[Try it]
Would you reproduce the whole listing exactly, dropping any pictures it holds?

[Recorded information]
_ _ _ _ _ _ _

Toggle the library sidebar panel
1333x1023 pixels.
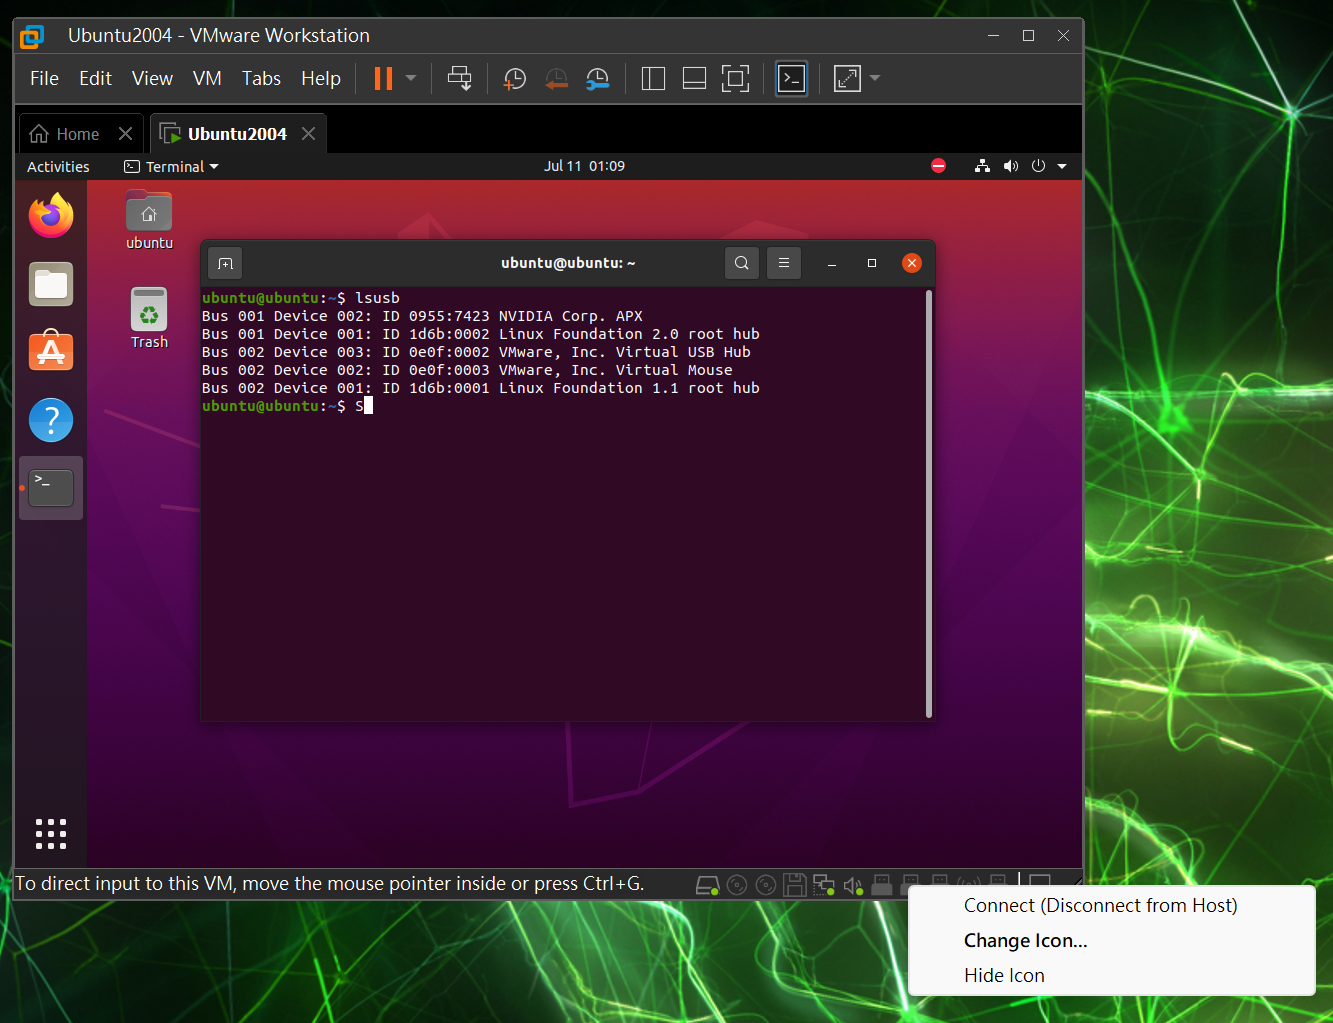click(653, 79)
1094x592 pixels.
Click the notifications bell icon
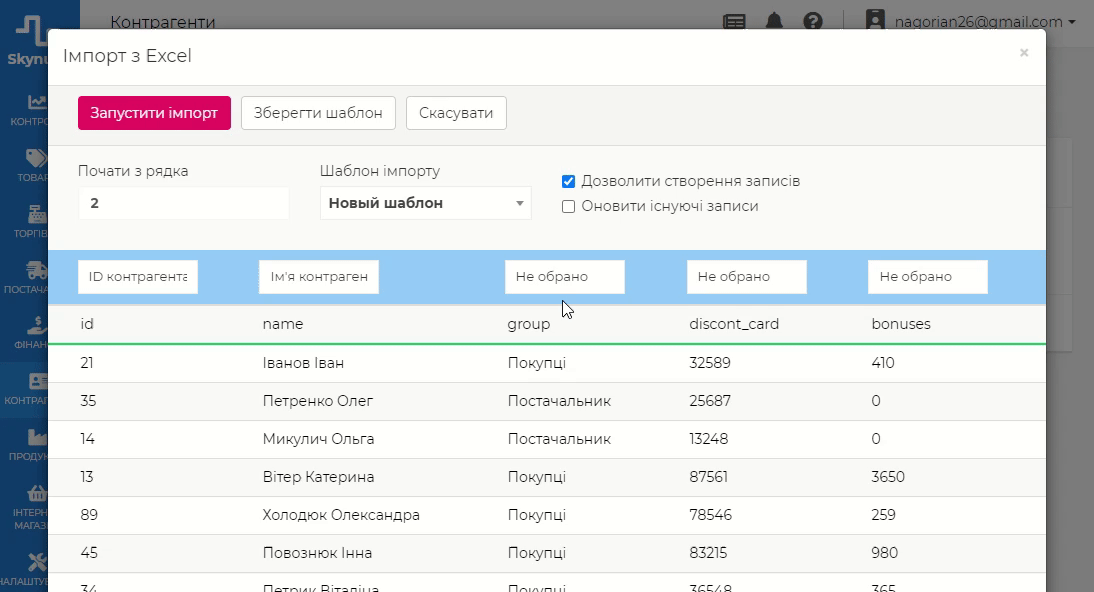[774, 21]
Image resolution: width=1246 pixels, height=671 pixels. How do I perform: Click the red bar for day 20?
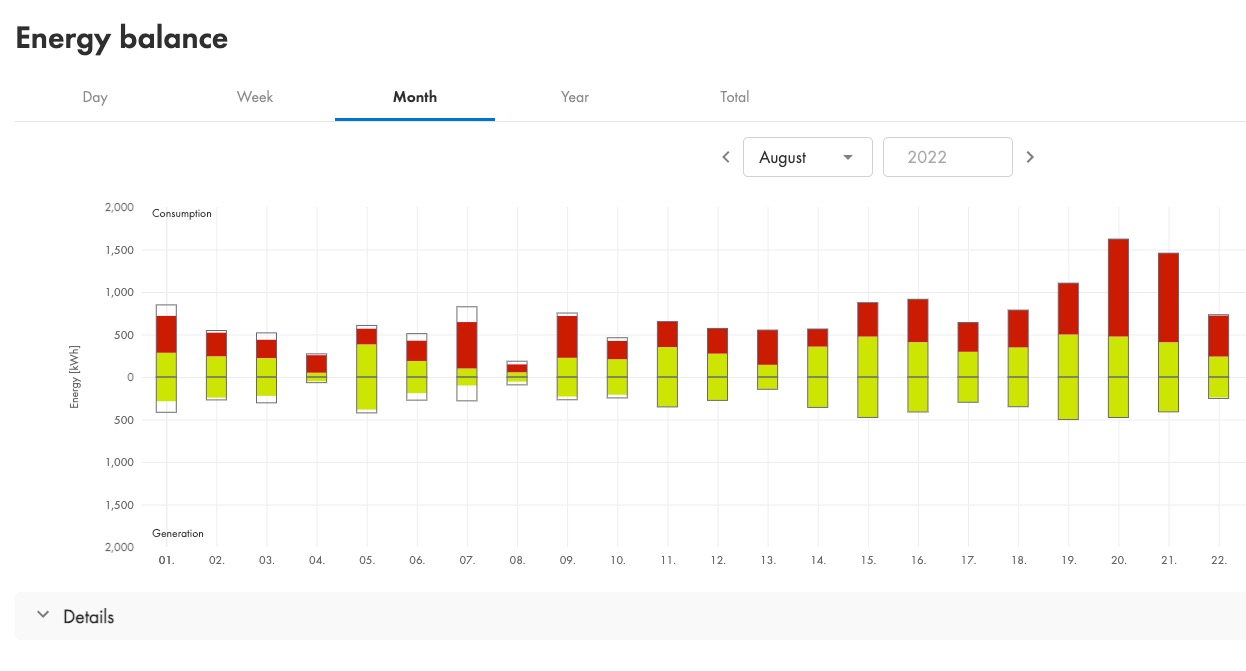coord(1118,287)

_ _ _ _ _ _ _

[Answer area]
Toggle the library sidebar panel
1333x1023 pixels.
click(653, 79)
1094x592 pixels.
Click the notifications bell icon
[774, 21]
Image resolution: width=1246 pixels, height=671 pixels. How do I perform: Click the red bar for day 20?
coord(1118,287)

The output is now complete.